Collected data:
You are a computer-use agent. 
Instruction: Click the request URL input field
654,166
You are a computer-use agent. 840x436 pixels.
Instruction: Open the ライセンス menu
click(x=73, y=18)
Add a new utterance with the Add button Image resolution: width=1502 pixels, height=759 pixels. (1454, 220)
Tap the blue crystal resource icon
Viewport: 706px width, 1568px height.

* * *

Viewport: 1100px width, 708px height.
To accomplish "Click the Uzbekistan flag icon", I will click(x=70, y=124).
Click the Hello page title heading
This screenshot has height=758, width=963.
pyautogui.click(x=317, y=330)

* * *

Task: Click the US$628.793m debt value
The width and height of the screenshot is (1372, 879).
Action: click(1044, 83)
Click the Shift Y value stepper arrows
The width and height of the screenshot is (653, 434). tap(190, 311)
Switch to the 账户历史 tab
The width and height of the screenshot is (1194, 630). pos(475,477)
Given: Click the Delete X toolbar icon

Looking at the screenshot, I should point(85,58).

REQUIRED ACTION =>
Working through the records, find each line containing the word "computer" and copy it.

ANSWER TO THIS EXERCISE =>
You are a computer-use agent. 
You are a computer-use agent. 840x436 pixels.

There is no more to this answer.